Financing for Development in Nigeria – Sectoral Insights Ahead of FfD4 (2025)
Nigeria's path toward sustainable development is hindered by deep structural and fiscal challenges, despite global and regional commitments to development finance. This comprehensive report provides an in-depth analysis of Nigeria’s financing landscape ahead of the Fourth International Conference on Financing for Development (FfD4) in 2025.
Key sectors, including education, health, agriculture, infrastructure, and climate resilience, remain significantly underfunded, with Nigeria falling short of international spending benchmarks. Education and health expenditures remain below UNESCO and Abuja Declaration targets, contributing to high rates of out-of-school children and poor health outcomes. Agriculture, which employs over 35% of the workforce, receives less than 3% of national budget allocations, and Nigeria’s infrastructure deficit exceeds $100 billion annually, severely affecting food systems, logistics, and energy access.
Nigeria's fiscal capacity is further strained by high debt servicing (over 70% of revenue), increasing domestic debt, and the loss of up to $18 billion annually to illicit financial flows (IFFs). Climate change and environmental degradation exacerbate vulnerabilities, with Nigeria requiring over $177 billion to meet its climate adaptation and mitigation targets under the Paris Agreement yet mobilizing less than $1 billion annually, mostly in the form of concessional loans.
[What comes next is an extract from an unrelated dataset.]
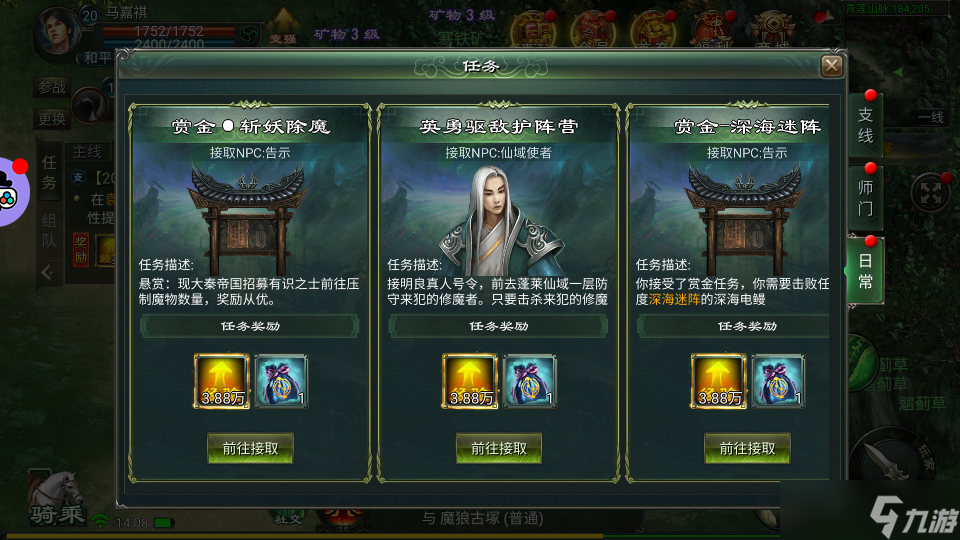Click the experience reward under 英勇驱敌护阵营

click(470, 381)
The report emphasizes the urgency of reforming domestic resource mobilization, improving debt management, leveraging private and blended finance, and enhancing climate finance access. Innovative solutions such as results-based financing, debt-for-development swaps, green bonds, and state-level development finance units are proposed to expand fiscal space and ensure alignment with the Sustainable Development Goals (SDGs).
Strategic policy recommendations call for fair taxation, anti-corruption measures, climate justice, and inclusive global financial governance. With coordinated action from government, civil society, and international partners, Nigeria can bridge the development financing gap and advance equitable, climate-resilient growth.